Tribün Psikolojisi


Kimi karakterler tribünde olmaya yatkındır, alkış tutar, yuhlama yapar, sonra da oturur.

 

Kimi karakterler de sahada oynar, düşer, kalkar, yorulur, terler, faul yapılır, gol atar, gol yer.

 

Tamam futbolda sayı 22 ile sınırlı ama hayatta öyle mi?

 

Futbolda tribünde olmak masum, ama peki ya hayatta tribünde olmak?

 

Seçim sizin/bizim.

 

Ben ne tribüne oynamayı severim ne de tribünde olmayı..

 

Tabi ne kadar başarabilirsem. Bu nedenle somut sorunlara karşı umarsız kalamıyorum. Çözüm üretmek için elimden az ya da çok ne geliyorsa yapmak istiyorum.

 

Bu arada tabi tribünde olanlar beni yıldıracak, korkutacak, geri durduracak telkinler de yapmıyor değil.

 

Yani çoğu "ya ben sana demedim mi" demeye hazır halde beklemede sanki...

 

Düşünün onlar demiyor ki, yahu ben de gücüm yettiği kadar hakkı haykırayım ama benim gibilere "ben sana demedim mi" demek için öylece beklemede.

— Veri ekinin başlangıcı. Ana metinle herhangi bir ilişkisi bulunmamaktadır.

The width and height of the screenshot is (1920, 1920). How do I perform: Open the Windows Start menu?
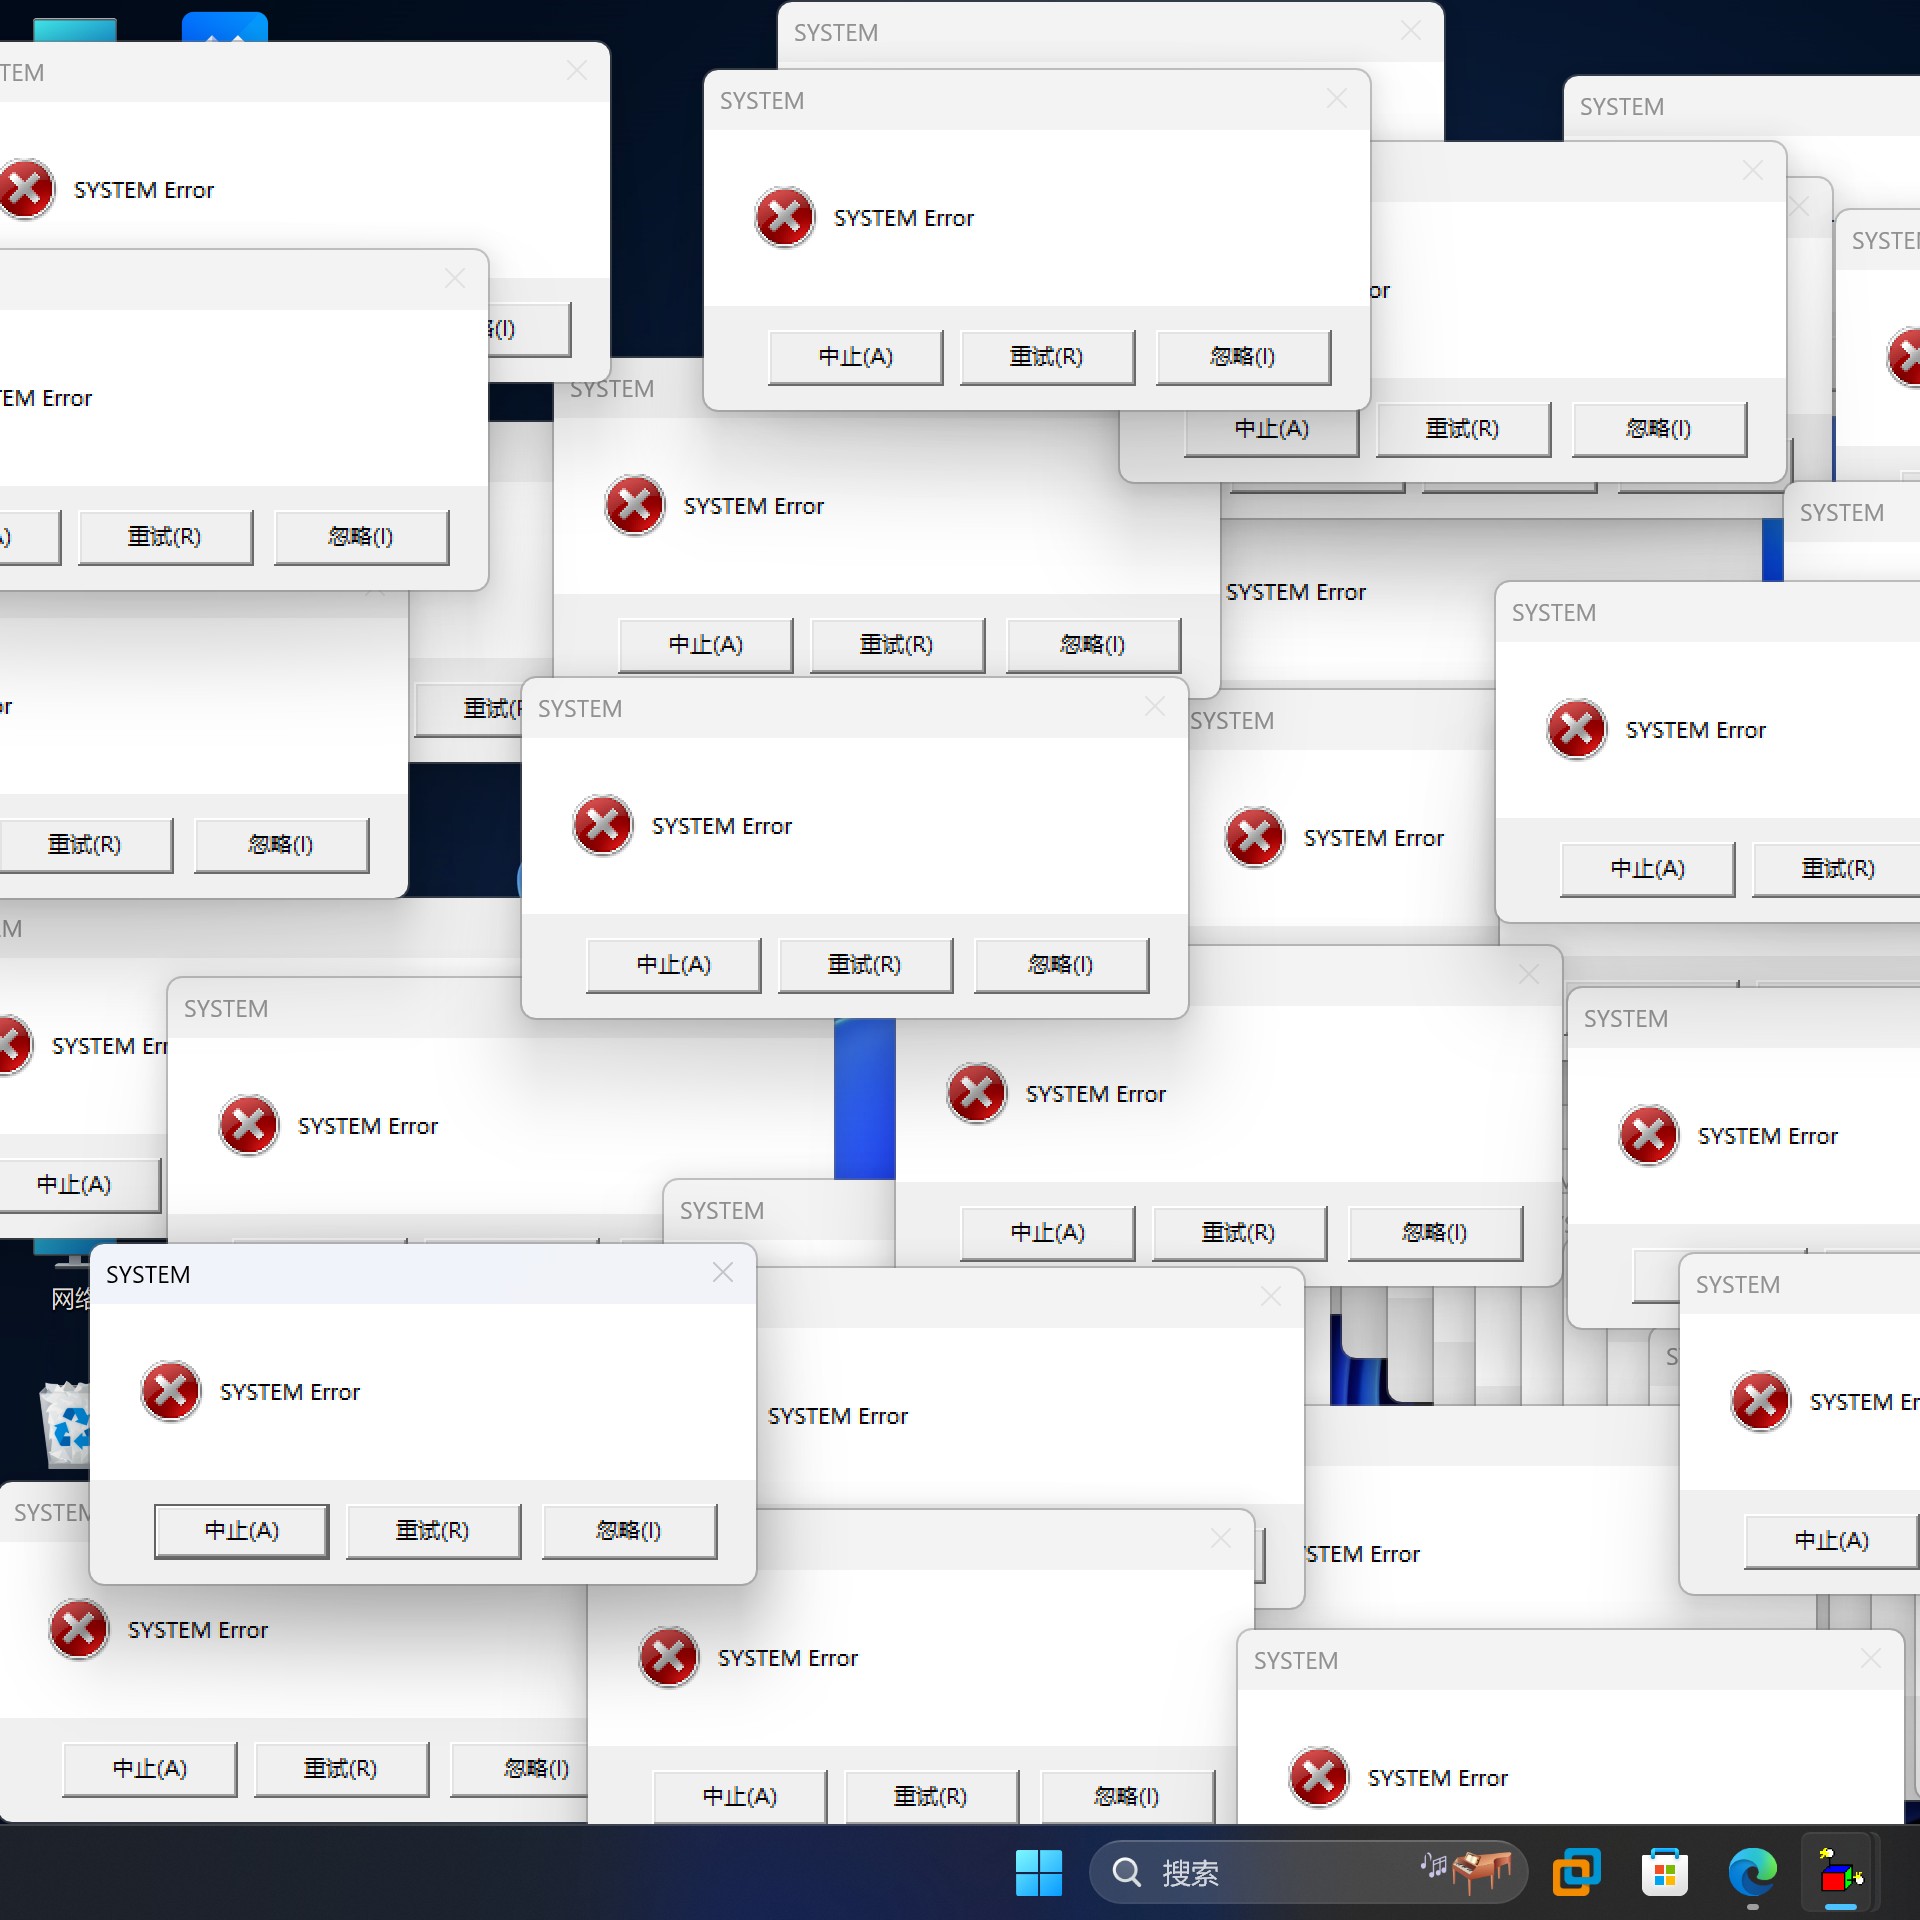click(1038, 1872)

Buna sabrı var, ama hakkı ikame için söz-eylem üretmede sabrı/direnci yok...

 

Unutmayın, tribündekilerin en önemli özelliği "ben sana demedim mi" sözüdür. Bir yerde ara sıra alkış ya da yuh çekmek sonra da oturmak.

 

Dediğim gibi maç biter eve gidilir, ama hayat bitince nereye gidilir, onu da bilmek lazım!!!!